#### TO BE DONE:
[A] In the Sex and the City review, who plays the cynical Miranda Hobbes?
[B] Sum up the Sex and the City review in two sentences.
[C] Carry on the Sex and the City review from the point where it stops.

##### SELECTED PASSAGE #####

Hilarious and Excellent, Regardless of Your Gender, HBO’s Landmark Comedy Changed the Landscape of TV Comedy

Network television pretty much ruled the world from the inception of the TV until the late ‘90s. What happened in the late ‘90s? HBO showed up. Specifically, two HBO shows showed up – one that would redefine TV drama, and another that would redefine TV comedy. 

 

The drama game-changer was a little show about a mob boss balancing his family with his criminal responsibilities, called “The Sopranos.” And the comedy game-changer? That would be a little show about four gal pals navigating relationships in New York City, called “Sex and the City,” which I, only just now, twenty freaking years later, had the pleasure of watching from beginning to end, and now can justly and properly hail as one of the best comedies in TV history. 

 

Granted, it’s not perfect – the first season has a really dreadful mockumentary, fourth-wall breaking approach that, thankfully, they ditch five or six episodes in. There’s also a pretty stunted penultimate season, where Sarah Jessica Parker essentially demanded a short season because of her being pregnant, resulting in an awkward run of episodes that feels out of place. 

 

But the rest of the show’s run is awesome, centering on four characters who are extremely well-fleshed out, complex, and impeccably cast – the charismatic Carrie Bradshaw (SJP), romantic Charlotte York (Kristen Davis), cynical Miranda Hobbes (a killer Cynthia Nixon) and, in legitimately one of the great sitcom roles and characters of ALL TIME, sex-positive and flippantly independent Samantha Jones, played with magnificent gusto by Kim Catrall, who should have won like 7 Emmys.

##### SOURCE EXCERPT #####

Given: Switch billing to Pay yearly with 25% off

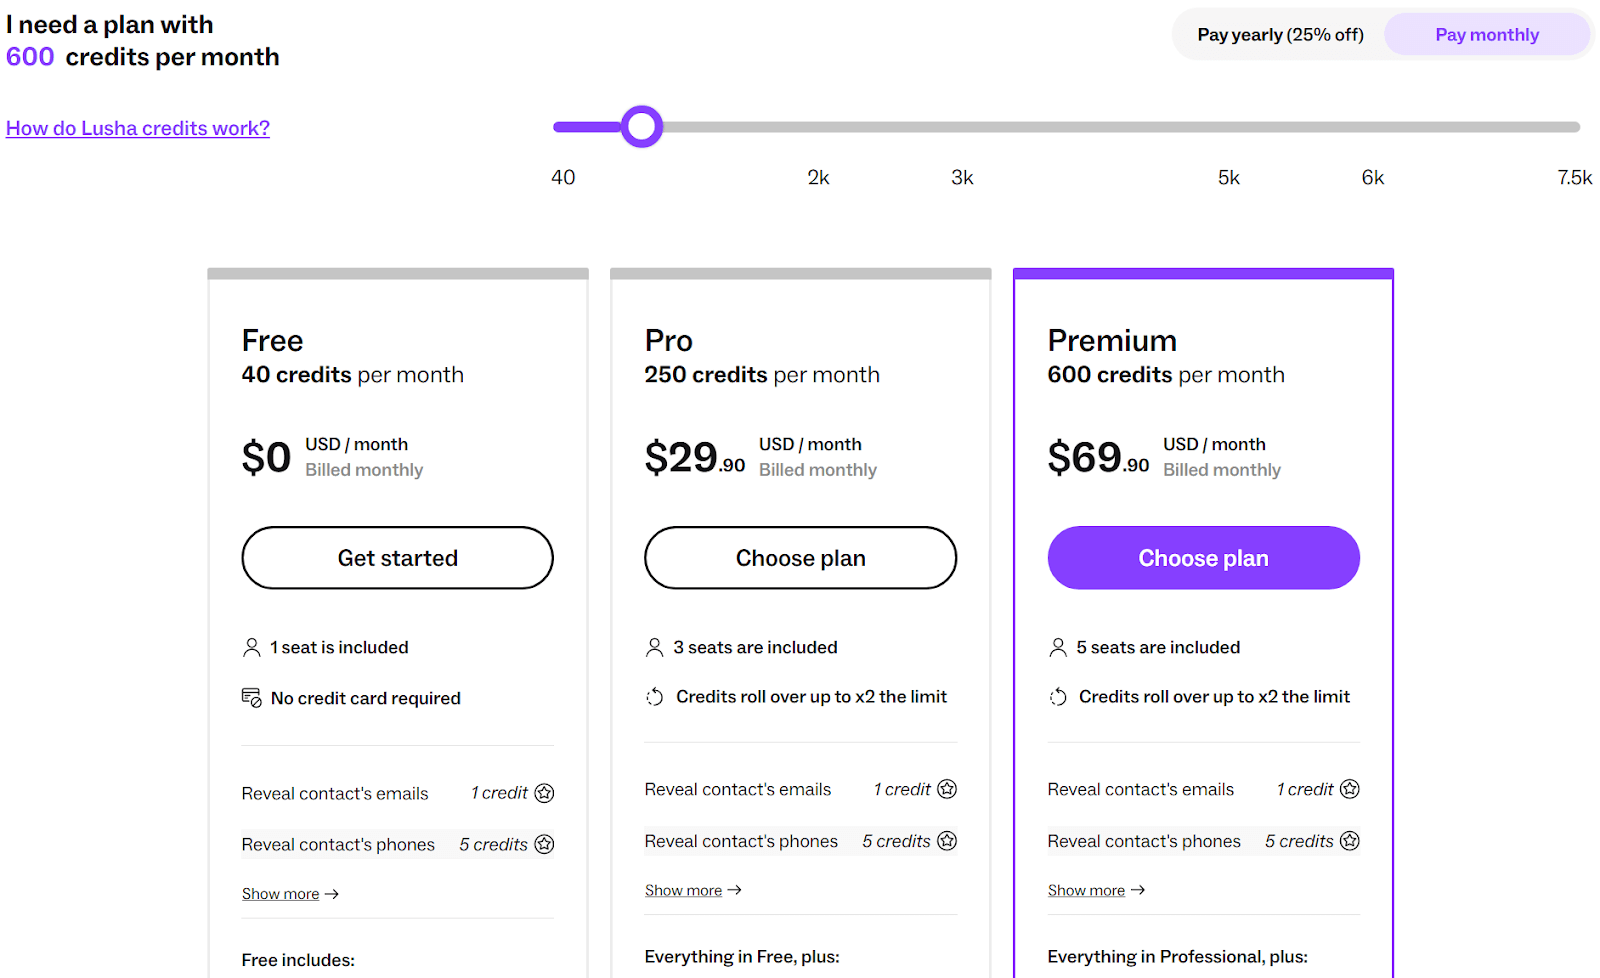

#####

#### ANSWERS FOR THE TASKS:
[A] Cynthia Nixon

[B] When HBO arrived in the late '90s, it brought "The Sopranos" to redefine TV drama and "Sex and the City" to redefine TV comedy, and the writer, who has only now watched the latter from beginning to end, hails it as one of the best comedies in TV history. Despite a dreadful mockumentary approach early in the first season and an awkward, shortened penultimate season, the show centers on four complex, impeccably cast characters, with Samantha Jones singled out as one of the great sitcom roles of all time.

[C]
 

And while these characters are known for their niches, some praise definitely needs to be given for their realism. “Sex and the City” has a really cool ability to have these characters arguing with each other, or with the parade of men they interact with, and have both sides be just in their argument and both sides also be wrong. The show overall handles relationships, drama, and friendships in an authentic way, let alone a comedic way, that makes it so much more than the “show for girls” reputation that it seems to have, and, whatever gender you assign to yourself, just a bona fide great show and a total classic. 

 

The modern expanse of premium channel/streaming service comedy, in all its raunchiness and daring and realism, owes a lot to “Sex and the City,” just like the landscape of TV drama owes to “The Sopranos.” To quote Samantha Jones, it’s fabulous.